The gloomy outlook is likely to start showing up in a lot of companies' earnings numbers, which directly affect hiring plans and consumer spending. Corporate profits have been one bright spot for the economy, but many analysts see clouds rolling in.
"The vast majority of companies are going to post meager gains or losses," predicts Dick Green of Briefing Research, in a preview of second-quarter earnings reports, which are just beginning to roll in. "The outlook for profits in upcoming quarters will be more uncertain and risky than it has been in years."
The reasons aren't mysterious. The chronic European debt crisis has finally pushed Europe's economy into a slowdown that will probably end up as a considerable recession. Lower demand from Europe has impacted the economy in China, which is Europe's largest importer. That suggests there could be a meaningful falloff in demand for U.S. goods, too.
A bigger concern for business leaders is the home-grown "fiscal cliff," the combination of spending cuts and tax increases slated to go into effect at the end of the year if Washington policymakers don't act to stop them.
"We think the uncertainty will filter into business decisions, into slower corporate spending and slower hiring," says Bank of America Merrill Lynch economist Michelle Meyer.

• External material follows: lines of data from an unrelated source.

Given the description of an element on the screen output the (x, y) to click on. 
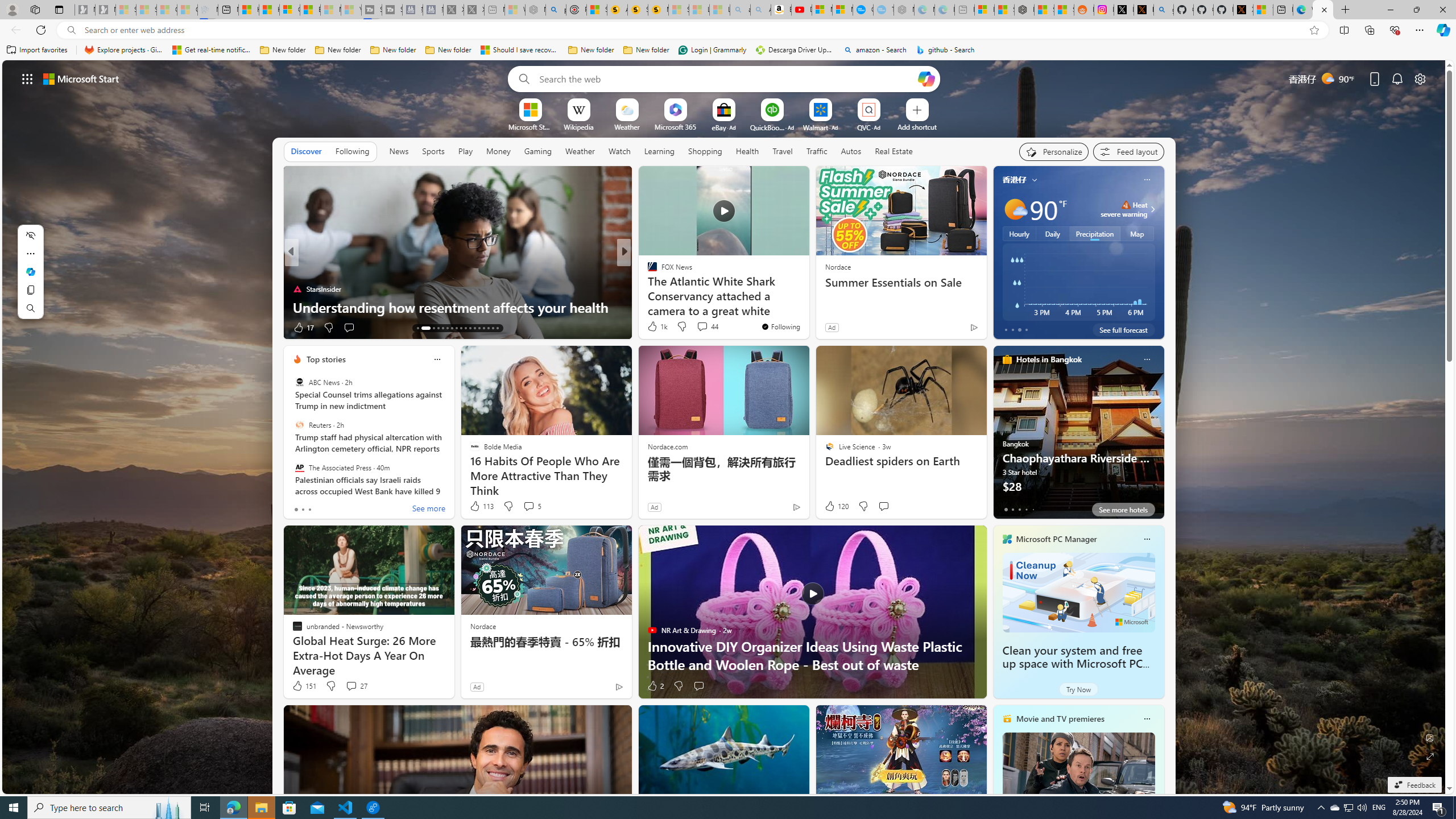
View comments 1 Comment (703, 327)
Enter your search term (726, 78)
AutomationID: tab-29 (497, 328)
AutomationID: backgroundImagePicture (723, 426)
2 Like (655, 685)
Michelle Starr, Senior Journalist at ScienceAlert (657, 9)
3 Everyday Phrases You Might Not Realize Are Actually Rude (807, 298)
hotels-header-icon (1006, 358)
Dislike (678, 685)
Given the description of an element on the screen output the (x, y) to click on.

If the economy were truly their top concern, Washington politicians could easily address many of those issues now and remove a lot of the uncertainty that bothers business leaders. But of course that won't happen, because the economy is not their top concern—electoral politics is. So Democrats and Republicans alike will talk up their brilliant solutions, while together they will do nothing until the November elections, except criticize each other's ideas.

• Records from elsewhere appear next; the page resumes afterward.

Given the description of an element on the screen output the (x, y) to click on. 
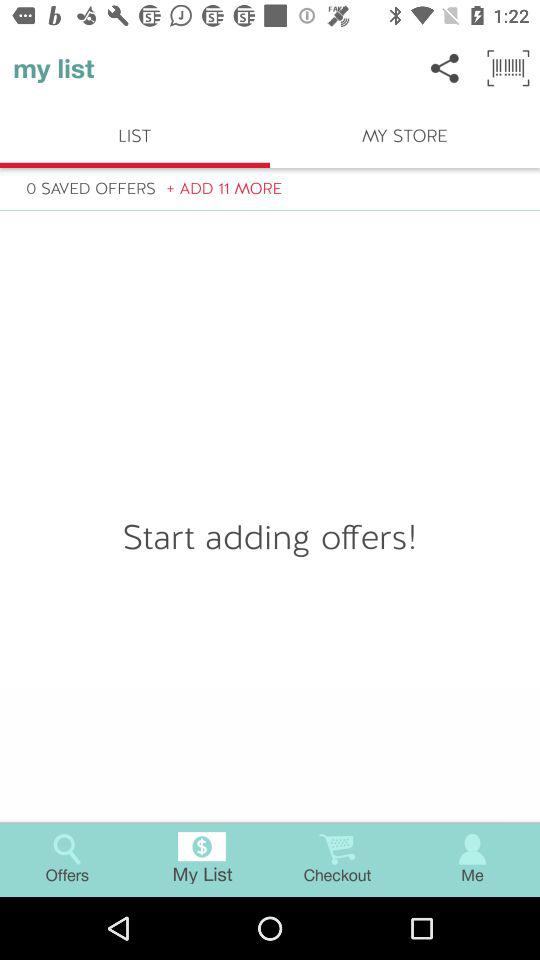
launch item next to my list icon (444, 67)
Given the description of an element on the screen output the (x, y) to click on. 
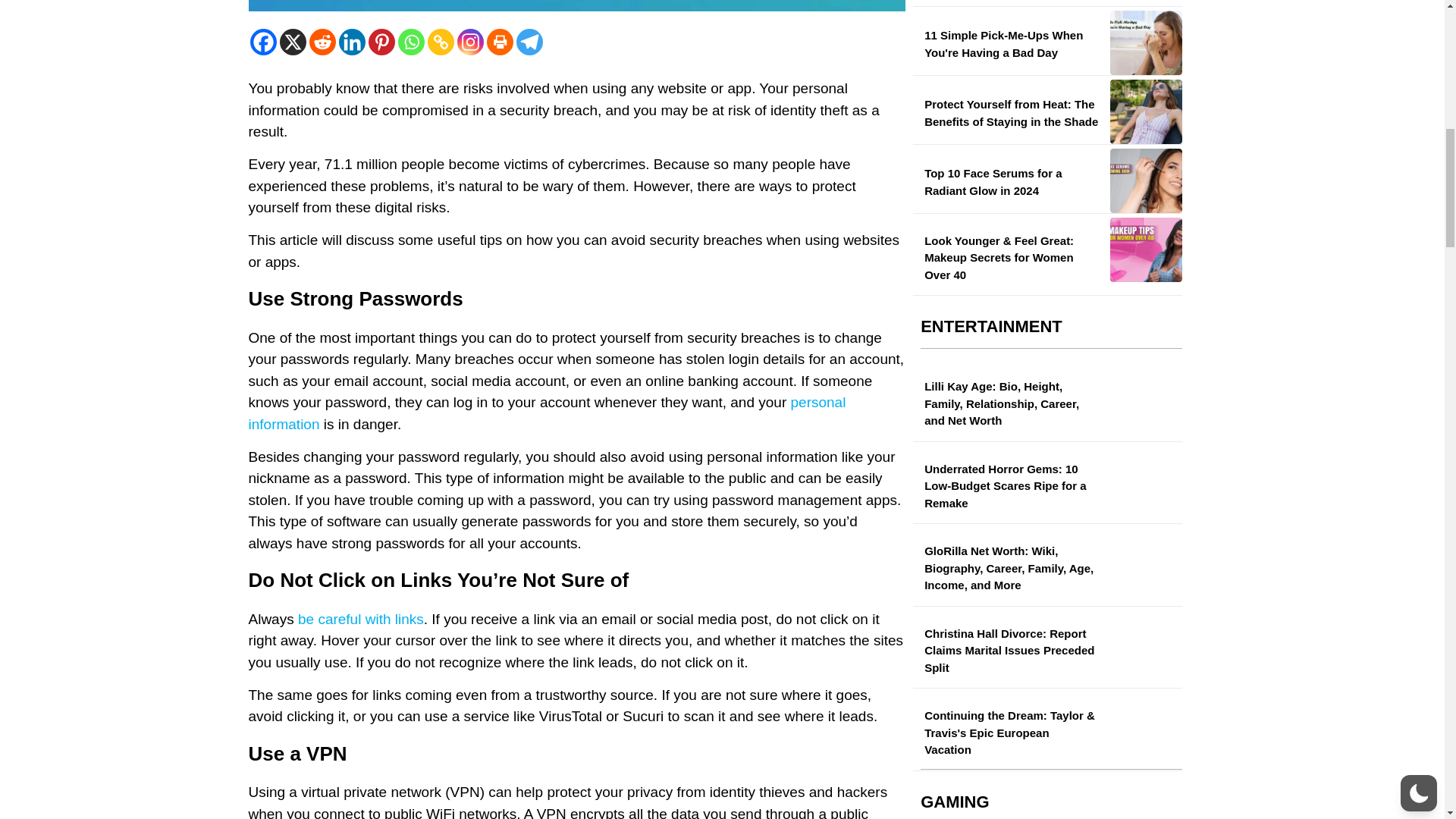
Facebook (263, 41)
Whatsapp (410, 41)
Copy Link (441, 41)
Telegram (528, 41)
Linkedin (351, 41)
X (292, 41)
Instagram (470, 41)
Print (499, 41)
Pinterest (381, 41)
Reddit (322, 41)
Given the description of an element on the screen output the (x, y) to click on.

President Obama, ironically, is powerless to do much about the economy that could decide his political future. His recent proposal to extend the "temporary" tax cuts that are set to expire on December 31 for one year, for everybody earning $250,000 or less, is something Republicans actually agree with. But they want to extend the tax cuts for all Americans, not just those below a certain income threshold. With no compromise likely before the elections, the best hope is a last- minute solution, at the very end of the year, when both sides feel they have negotiated for maximum political advantage.
Even then, a deal could be elusive. Some cynics contend that Congressional Republicans might even deliberately stall on resolving pressing economic issues, since economic turmoil arguably weakens Obama's reelection odds and, if he's reelected, support for his overall agenda.
If that's their strategy, it may already be working, since the dysfunction in Washington is beginning to have a tangible impact on the real economy. Bank of America Merrill Lynch predicts that weak first quarter GDP growth of 1.9 percent was as good as it is likely to get all year. If the economy performs that poorly for the remainder of 2012, the Federal Reserve could ride to the rescue with more "quantitative easing." But many investors already expect some such move in the fall, which means financial markets may not enjoy much of a boost if it happens. The Fed might even avoid more monetary stimulus until after the election, lest it appear to be playing political favorites.
Obama could still win, of course, while presiding over a feckless economy. It's not in recession, after all, and Mitt Romney may fail to persuade voters that his ideas are any better. Convincing them that the economy is lousy, however, will probably be an easy sell.